Неважно. Неважно, случилось ли это именно таким образом. У каждого есть истории об этом дне, в которых они готовы поклясться, даже если ни одна из этих историй не случалась. Одни говорят, что это произошло во вторник, когда другие клянутся, что это было на другой неделе.
Или говорят: «Я помню, потому что был там», когда кто-то еще с полной уверенностью – с полной уверенностью! – говорит, что он был единственным в моей комнате.
Я не помню шутки о похоронах, но это похоже на правду, потому что именно таким я старался быть: тем же Джеффом. Беспечным. Улыбающимся. Выдумывающим шутки из ничего, даже в самых плохих ситуациях.
Было тяжело.

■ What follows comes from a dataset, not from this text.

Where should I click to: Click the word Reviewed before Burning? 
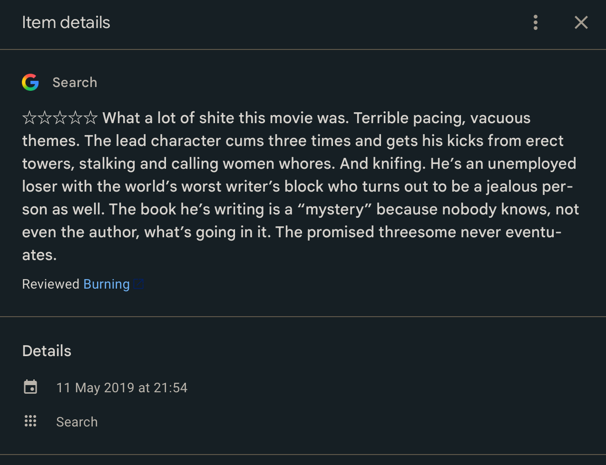tap(50, 284)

Мама постоянно беспокоилась, когда находилась в моей комнате, будто не знала, куда ей себя деть. Будто боялась быть рядом со мной. Говорила в основном тетя Джен. Мама оставалась на заднем плане, смотрела на меня глазами, говорящими «Я люблю тебя больше всего, и мне так печально смотреть на тебя».
Она чувствовала вину за меня. Я не хотел, чтобы кто-то чувствовал вину.
Она постоянно спрашивала, как мои дела.
Я ненавидел этот вопрос.
Что она хотела от меня услышать? «Люблю это место! Все замечательно!»
Большинство родственников были именно такими. Они уделяли мне слишком много внимания: спрашивали, все ли в порядке каждый раз, когда я морщился, пытаясь узнать, могут ли они чем-то помочь. Даже мой брат Тим относился ко мне как к инвалиду.
– Джефф, все в порядке, бро? Хочешь, позову медсестру? Может воды? Нога не болит?
Да, братец, моя нога болит! Моя нога болит так, будто какой-то малолетний засранец взял палочку от эскимо и переломил пополам.
Мне было лучше с Эрин. С ней я не чувствовал никакого давления. Мы могли сидеть в комнате вместе, не говорить и быть счастливыми.
Я никогда не сомневался в ней. Мы были вместе всего год. Меньше чем за месяц до взрыва мы расстались. Она бы никогда не оставила меня вот так лежать в больнице, но она могла отдалиться. Она любила рутину. У нее был план на жизнь. Безногий парень, которому она была нужна в качестве эмоциональной и физической поддержки – кому еще поправлять мое больничное одеяние? – никогда не был в ее планах.